__Partes del ejercicio__:
A – Indica si cada afirmación coincide con la entrevista a Efraín: (i) Efraín tiene cuenta de Instagram; (ii) Efraín sostiene que el teatro es caro; (iii) el hijo de Efraín maneja su Facebook. Responde sí o no y cita textualmente las palabras de la entrevista que lo deciden.
B – Convierte en una lista breve el párrafo de la entrevista a Efraín que empieza con "Efraín confía en las redes" y conserva sus datos principales.
C – Retoma la entrevista a Efraín y continúala a partir de su última oración.

__Texto dado__:

Ahora desempolva las butacas verdes del teatro Jade, en Lince, y se repite: “Efraín, olvídate, habrá que comenzar de nuevo”.
—¿Y se puede vivir de la actuación?
—No, en esta época no, pero hubo grandes épocas en las que sí se podía vivir del teatro. Del teatro, no de la televisión, del teatro. Había compañías privadas (...) Ahora cuentas con los dedos de la mano los teatros que están funcionando y que son rentables. El teatro es caro, eso es definitivo, pero si la afluencia es poca, va a resultar más caro.
—¿Recomendarías estudiar Teatro ahora?
—Es que las épocas de las vacas flacas pasan y vienen inexorablemente las vacas gordas. Y yo veo el futuro de las de la actuación y del actor en las redes. Para mí el teatro va a seguir siendo teatro. (...) El avance de la tecnología es tan rápido que te da la posibilidad de todo. Ahora tú puedes hacer una novela con cuatro teléfonos de alta calidad.
Efraín confía en las redes, aunque él no sea un usuario perseverante. Dice que le desagrada advertir errores ortográficos —"Seguro escriben boom con v”—. No tiene Twitter ni Instagram, y su hijo maneja su Facebook. Le pone play a la "Sinfonía del Nuevo Mundo", de Antonín Dvořák, y disfruta tanto como cuando leyó “La hora azul”, de Alonso Cueto, o cuando afirma que su esposa, Isabel Elena, es la persona más importante de su vida.

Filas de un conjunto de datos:
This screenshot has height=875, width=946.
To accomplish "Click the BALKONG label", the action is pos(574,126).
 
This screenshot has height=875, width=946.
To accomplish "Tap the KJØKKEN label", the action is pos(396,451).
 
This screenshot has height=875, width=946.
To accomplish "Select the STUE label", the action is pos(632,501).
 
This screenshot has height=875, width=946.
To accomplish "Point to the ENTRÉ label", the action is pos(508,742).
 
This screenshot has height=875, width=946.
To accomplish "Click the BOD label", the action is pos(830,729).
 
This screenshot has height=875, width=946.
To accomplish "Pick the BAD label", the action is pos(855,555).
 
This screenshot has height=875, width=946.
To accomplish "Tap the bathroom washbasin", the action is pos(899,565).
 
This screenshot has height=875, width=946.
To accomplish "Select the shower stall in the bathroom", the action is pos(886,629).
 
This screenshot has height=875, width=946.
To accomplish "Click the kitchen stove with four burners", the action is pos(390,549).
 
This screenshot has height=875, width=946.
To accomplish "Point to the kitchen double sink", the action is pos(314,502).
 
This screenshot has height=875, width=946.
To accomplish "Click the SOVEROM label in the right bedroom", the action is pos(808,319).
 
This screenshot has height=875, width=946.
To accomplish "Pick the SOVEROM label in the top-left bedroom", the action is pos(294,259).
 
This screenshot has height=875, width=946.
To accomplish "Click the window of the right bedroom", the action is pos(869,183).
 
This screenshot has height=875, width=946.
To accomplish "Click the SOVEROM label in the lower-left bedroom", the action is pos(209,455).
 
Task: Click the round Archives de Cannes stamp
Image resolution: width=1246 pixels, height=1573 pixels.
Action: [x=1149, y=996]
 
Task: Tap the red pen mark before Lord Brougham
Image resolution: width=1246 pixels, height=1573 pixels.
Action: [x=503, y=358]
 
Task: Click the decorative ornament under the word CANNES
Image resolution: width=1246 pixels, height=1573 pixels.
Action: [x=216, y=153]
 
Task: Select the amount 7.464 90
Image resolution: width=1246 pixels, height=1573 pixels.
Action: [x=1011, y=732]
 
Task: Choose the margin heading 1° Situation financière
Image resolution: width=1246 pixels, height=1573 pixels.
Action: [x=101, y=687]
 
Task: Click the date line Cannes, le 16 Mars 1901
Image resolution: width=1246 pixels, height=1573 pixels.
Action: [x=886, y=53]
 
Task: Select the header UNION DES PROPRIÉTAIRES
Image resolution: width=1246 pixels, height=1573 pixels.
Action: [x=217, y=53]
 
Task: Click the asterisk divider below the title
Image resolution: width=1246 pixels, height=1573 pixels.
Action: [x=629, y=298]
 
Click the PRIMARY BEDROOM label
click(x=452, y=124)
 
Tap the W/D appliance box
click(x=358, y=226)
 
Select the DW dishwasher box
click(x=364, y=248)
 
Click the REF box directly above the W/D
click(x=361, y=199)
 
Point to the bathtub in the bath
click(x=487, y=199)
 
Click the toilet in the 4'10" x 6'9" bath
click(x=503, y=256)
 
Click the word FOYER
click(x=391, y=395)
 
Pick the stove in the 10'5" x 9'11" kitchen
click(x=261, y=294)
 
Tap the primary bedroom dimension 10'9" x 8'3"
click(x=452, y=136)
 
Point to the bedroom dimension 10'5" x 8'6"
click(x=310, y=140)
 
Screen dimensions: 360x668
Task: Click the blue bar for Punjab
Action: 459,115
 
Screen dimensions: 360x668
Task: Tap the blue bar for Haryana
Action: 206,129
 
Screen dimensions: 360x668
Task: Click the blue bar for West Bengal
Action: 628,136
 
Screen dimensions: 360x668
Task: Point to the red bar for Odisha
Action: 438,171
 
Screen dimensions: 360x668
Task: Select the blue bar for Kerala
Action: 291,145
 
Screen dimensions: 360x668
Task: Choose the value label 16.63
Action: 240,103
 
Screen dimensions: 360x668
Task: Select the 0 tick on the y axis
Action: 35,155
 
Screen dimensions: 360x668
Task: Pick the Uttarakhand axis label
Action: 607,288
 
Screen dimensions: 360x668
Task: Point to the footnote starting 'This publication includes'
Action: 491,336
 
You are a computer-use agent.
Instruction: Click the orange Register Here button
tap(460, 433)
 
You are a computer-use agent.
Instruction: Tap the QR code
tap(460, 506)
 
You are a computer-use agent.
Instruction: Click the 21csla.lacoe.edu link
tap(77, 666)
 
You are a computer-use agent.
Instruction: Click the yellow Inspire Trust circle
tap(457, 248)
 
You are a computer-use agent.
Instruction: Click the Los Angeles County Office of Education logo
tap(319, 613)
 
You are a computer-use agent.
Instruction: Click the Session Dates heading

__Respuestas__:
A –
(i) No: "No tiene Twitter ni Instagram".
(ii) Sí: "El teatro es caro, eso es definitivo".
(iii) Sí: "su hijo maneja su Facebook".

B –
- Confía en las redes, aunque no es un usuario perseverante.
- Le desagrada ver errores ortográficos.
- No tiene Twitter ni Instagram, y su hijo maneja su Facebook.
- Disfruta la "Sinfonía del Nuevo Mundo", de Antonín Dvořák, y disfrutó la lectura de "La hora azul", de Alonso Cueto.
- Considera a su esposa, Isabel Elena, la persona más importante de su vida.

C –
Su intervención en la política es historia aparte. Sin embargo, subraya cuál es su objetivo ahora como regidor metropolitano de Lima: “Los regidores no somos ejecutivos, somos gente normal que fiscaliza. Lo que sí voy a darle es un gran apoyo a la Dirección de Educación y Cultura, ese es mi compromiso”. Promueve, además, las campañas nacionales contra la pérdida de audición: “Tener deficiencias no debe ser motivo de vergüenza”.
—La vergüenza no forma parte de tu vocabulario tampoco…
—Soy atrevido a veces con mi vocabulario, y muy atrevido, pero fuera de cámaras. (Risas)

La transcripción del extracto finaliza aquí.